Karl Harrison knows that there will be times this season when he wishes that he was steaming and starving somewhere in the Australian rainforest, contemplating tucking into a witchety grub.
The Salford coach was close to agreeing to be one of the contestants in I'm A Celebrity, Get Me Out Of Here, eventually turning down the big, cuddly bloke role that went to Neil "Razor" Ruddock. "In the end, I just couldn't make the logistics of it fit in, not with pre-season training to think about," he said. "In a way, I'm bound to regret it, but I'm about twice the size of Razor and, if he was hungry, I'd have been bloody famished."
Harrison's focus now is on ensuring that his newly promoted side extract enough nourishment from the early weeks of the Super League season, and he is frank about his worries. "I'm really, really concerned about the pace of Super League in the first six weeks," he said. "We have to work out how to play the game at this level."

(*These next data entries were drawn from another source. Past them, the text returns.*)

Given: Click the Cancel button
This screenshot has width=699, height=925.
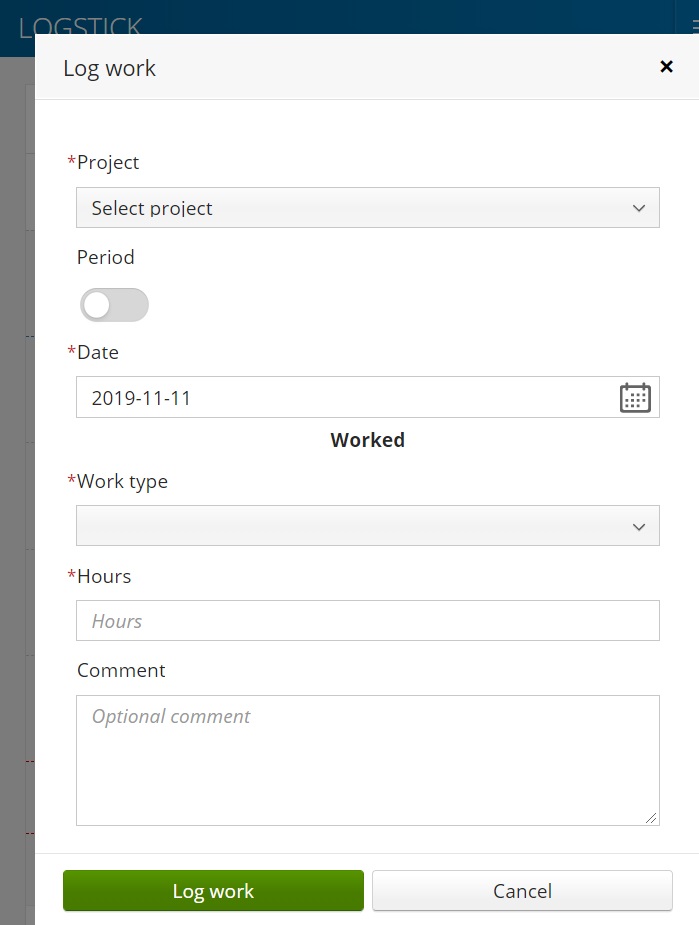Looking at the screenshot, I should pyautogui.click(x=522, y=891).
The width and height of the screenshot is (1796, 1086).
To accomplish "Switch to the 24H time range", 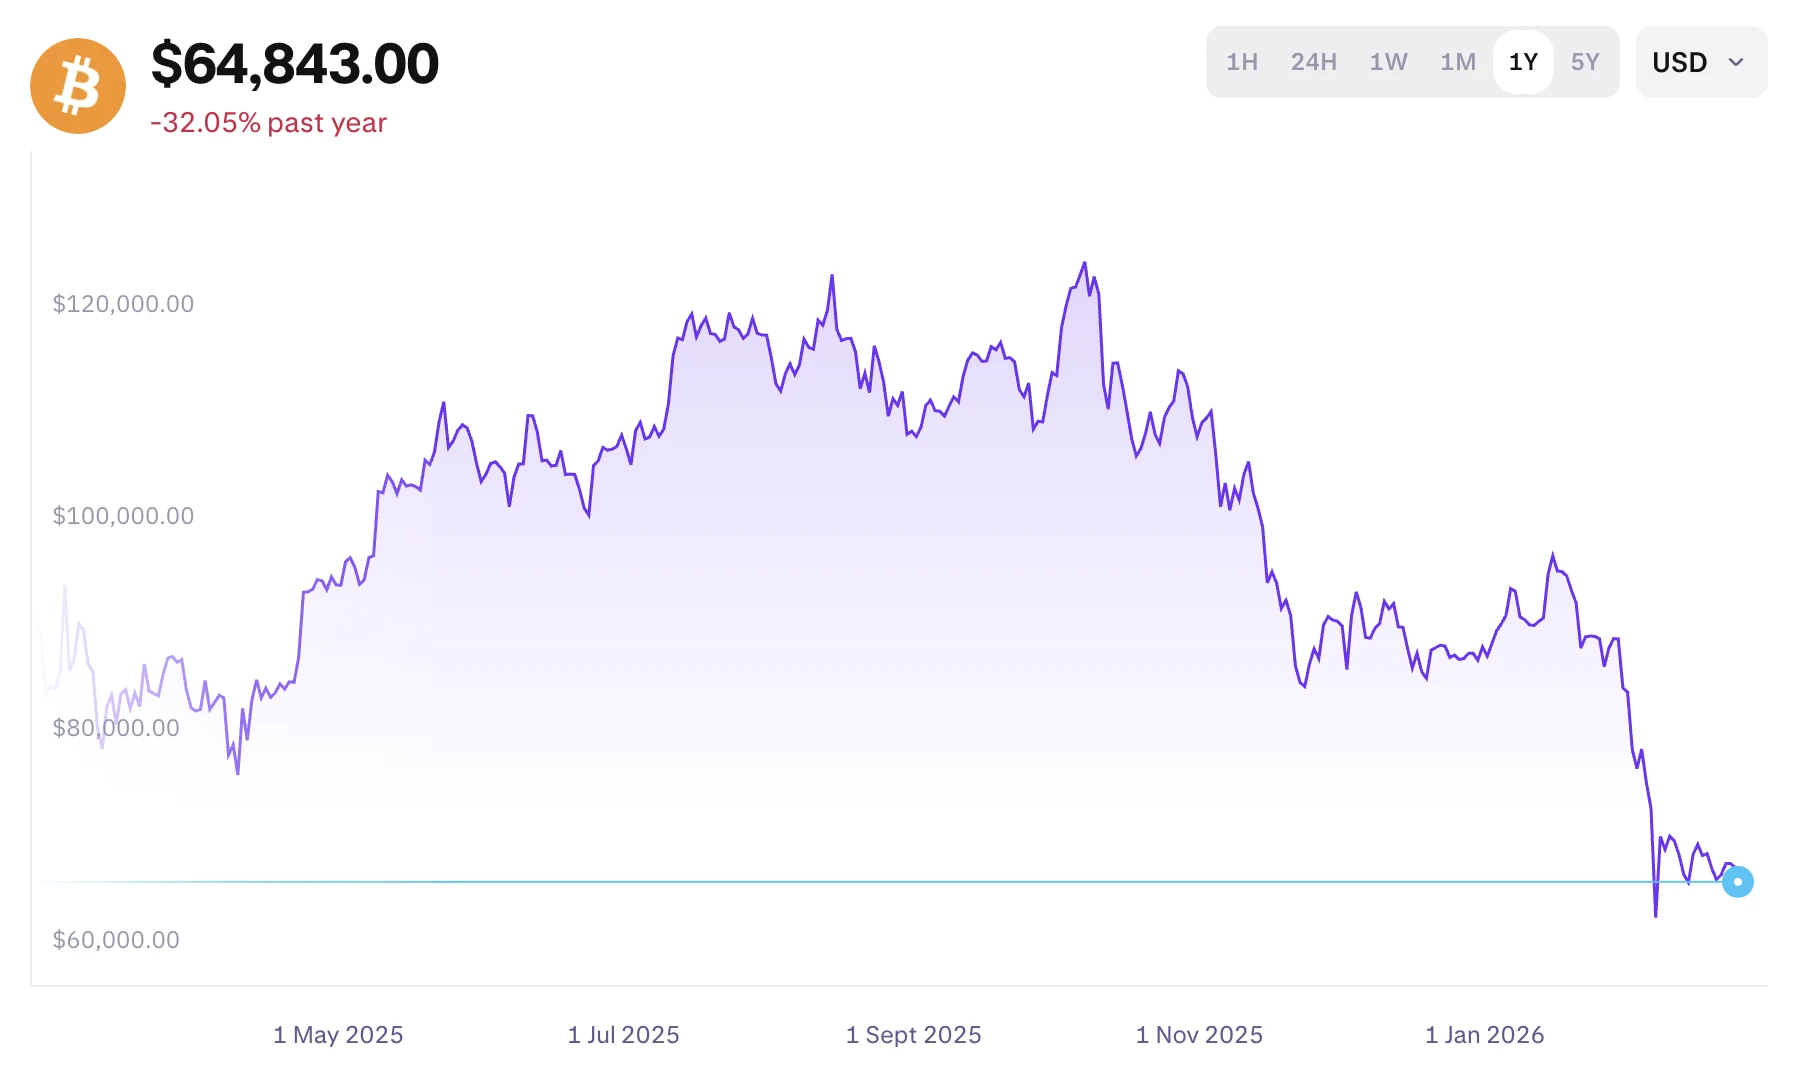I will pyautogui.click(x=1313, y=62).
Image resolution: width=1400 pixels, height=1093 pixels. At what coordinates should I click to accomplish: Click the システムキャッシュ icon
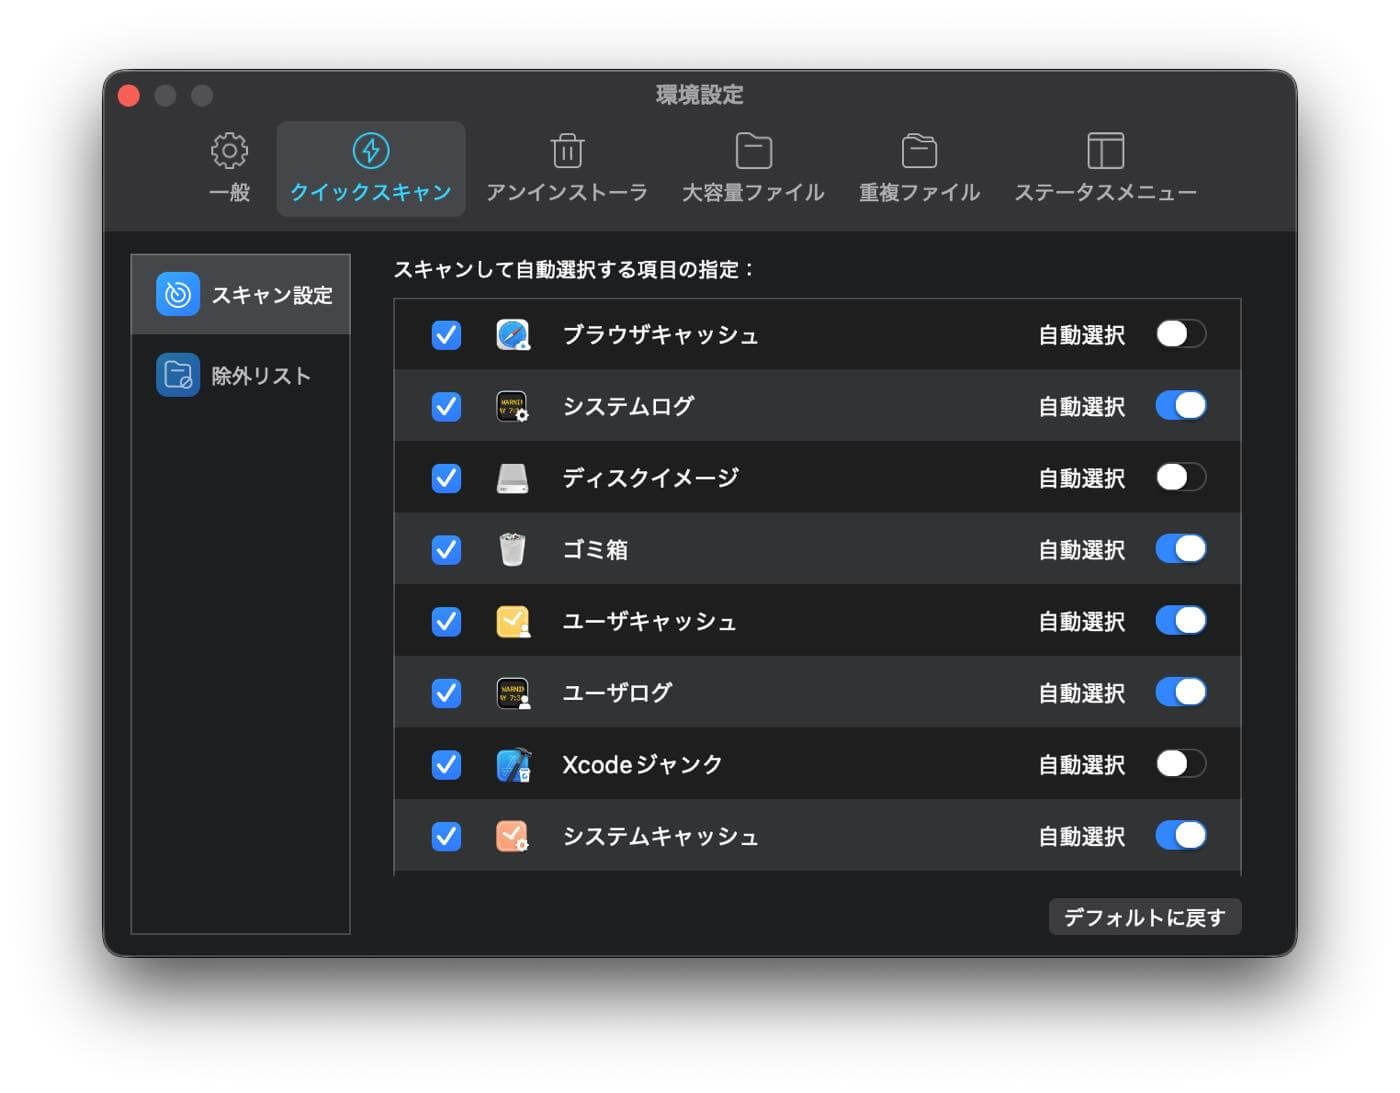[x=512, y=836]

Salford's first chance to do so is at The Willows this afternoon against Widnes, another side widely expected to struggle this season. Neil Kelly's men did remarkably well when they were promoted themselves two years ago, but they lost some of that impetus last year and most of the signs over the close season have been bad.

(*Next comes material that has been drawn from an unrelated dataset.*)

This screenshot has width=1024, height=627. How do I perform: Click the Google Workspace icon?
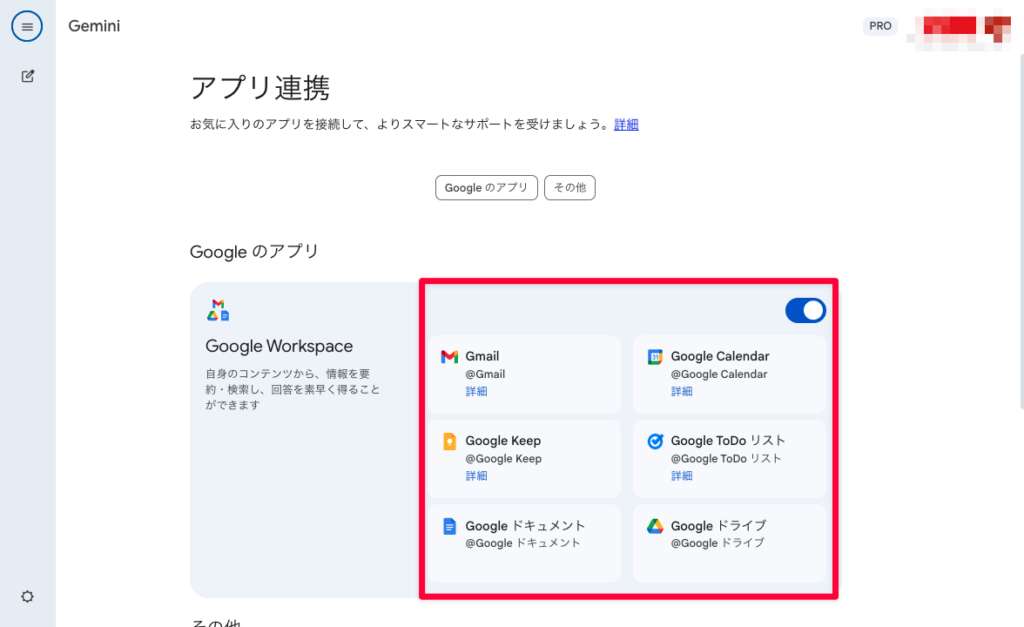click(x=216, y=310)
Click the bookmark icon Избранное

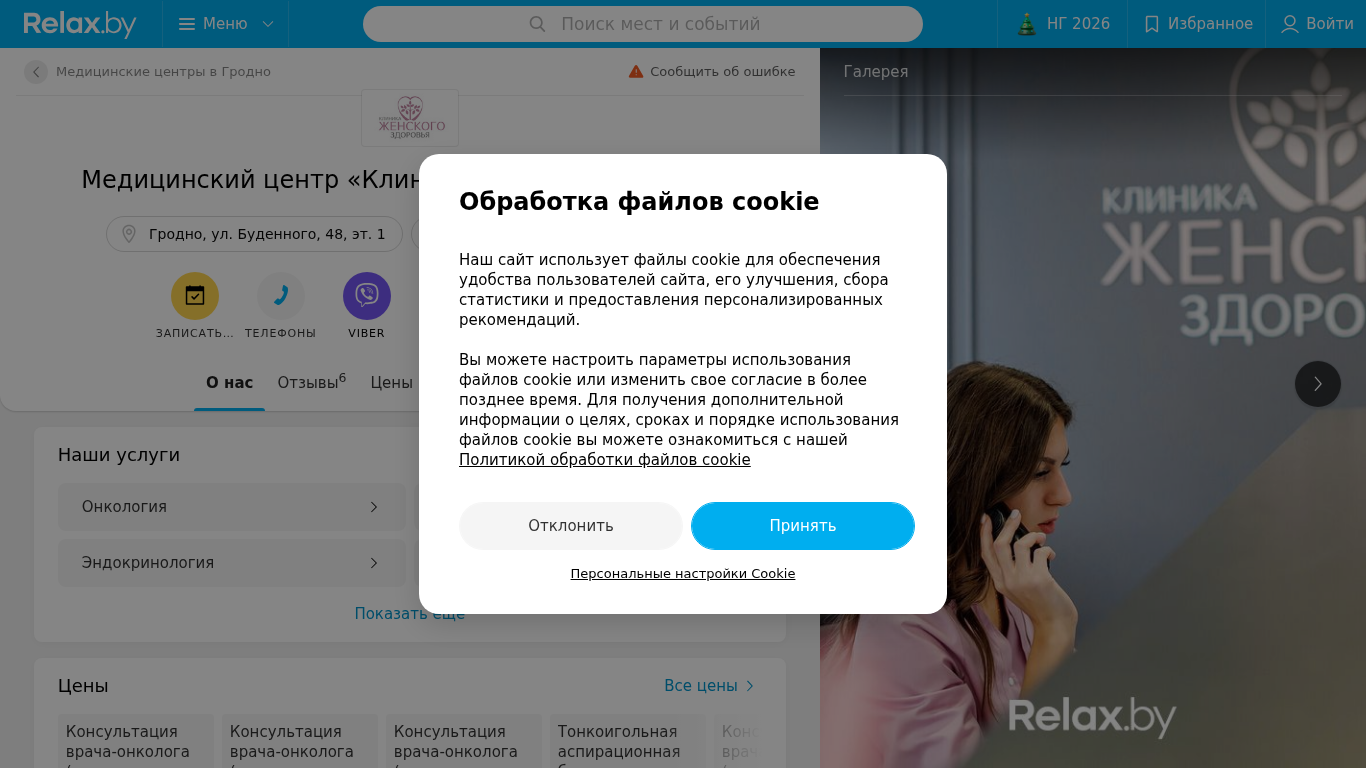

Unlike Harrison, Widnes did go to Australia this winter, for a training camp, the World Sevens in Sydney and a pre-season friendly. Not only did they lose all their matches, but the trip was also notable for a new rash of headlines concerning the off-field behaviour of Australian rugby league's favourite prodigal son, Julian O'Neill.
O'Neill came to England partly to escape the scrutiny of an Australian media enthralled with what he might do when he gets a glass in his hand. They got their story when the organisers of a boat trip accused him of trying to set fire to a boy in a dolphin suit - something O'Neill and the club deny. "His behaviour wasn't the best, but it has been exaggerated," said Kelly. "The thing that amazed me was that everyone was waiting for him to put a foot wrong."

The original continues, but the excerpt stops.